Beginning at the line that contains "Open emoji picker", return every remaining line of the data below exactly; return nothing before it.

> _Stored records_
━━━━━━
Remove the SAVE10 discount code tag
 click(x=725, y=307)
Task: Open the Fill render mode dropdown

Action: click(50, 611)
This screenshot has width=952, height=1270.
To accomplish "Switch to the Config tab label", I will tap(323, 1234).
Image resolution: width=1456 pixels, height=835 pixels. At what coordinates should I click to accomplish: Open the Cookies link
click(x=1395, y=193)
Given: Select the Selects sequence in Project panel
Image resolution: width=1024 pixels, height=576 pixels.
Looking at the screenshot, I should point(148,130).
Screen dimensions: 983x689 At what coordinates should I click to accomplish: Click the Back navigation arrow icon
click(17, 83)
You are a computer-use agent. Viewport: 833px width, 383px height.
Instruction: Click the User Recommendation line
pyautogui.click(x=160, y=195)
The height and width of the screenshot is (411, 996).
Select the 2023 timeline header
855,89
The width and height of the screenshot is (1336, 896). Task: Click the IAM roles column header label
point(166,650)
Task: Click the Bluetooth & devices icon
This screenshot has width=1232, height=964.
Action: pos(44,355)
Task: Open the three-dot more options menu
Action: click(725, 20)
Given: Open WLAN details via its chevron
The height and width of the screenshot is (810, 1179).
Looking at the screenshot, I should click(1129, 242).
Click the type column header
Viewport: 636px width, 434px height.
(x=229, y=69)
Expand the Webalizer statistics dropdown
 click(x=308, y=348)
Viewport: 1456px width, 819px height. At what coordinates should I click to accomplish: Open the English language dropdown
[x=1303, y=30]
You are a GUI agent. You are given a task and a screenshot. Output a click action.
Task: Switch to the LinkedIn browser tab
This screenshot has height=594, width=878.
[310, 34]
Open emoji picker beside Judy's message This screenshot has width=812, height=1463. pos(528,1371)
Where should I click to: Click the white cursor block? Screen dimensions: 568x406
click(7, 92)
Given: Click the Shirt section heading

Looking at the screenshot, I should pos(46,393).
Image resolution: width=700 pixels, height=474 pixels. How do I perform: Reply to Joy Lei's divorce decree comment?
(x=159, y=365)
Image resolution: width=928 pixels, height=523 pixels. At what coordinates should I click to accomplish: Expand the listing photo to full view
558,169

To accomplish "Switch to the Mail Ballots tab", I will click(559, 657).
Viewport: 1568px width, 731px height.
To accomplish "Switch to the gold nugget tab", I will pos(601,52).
━━━━━━
> _Exercise solution_
Open emoji picker beside Judy's message This screenshot has width=812, height=1463. pos(528,1371)
Where should I click to: Click the white cursor block? Screen dimensions: 568x406
click(7, 92)
Given: Click the Shirt section heading

Looking at the screenshot, I should pos(46,393).
Image resolution: width=700 pixels, height=474 pixels. How do I perform: Reply to Joy Lei's divorce decree comment?
(x=159, y=365)
Image resolution: width=928 pixels, height=523 pixels. At what coordinates should I click to accomplish: Expand the listing photo to full view
558,169

To accomplish "Switch to the Mail Ballots tab", I will click(559, 657).
Viewport: 1568px width, 731px height.
To accomplish "Switch to the gold nugget tab", I will pos(601,52).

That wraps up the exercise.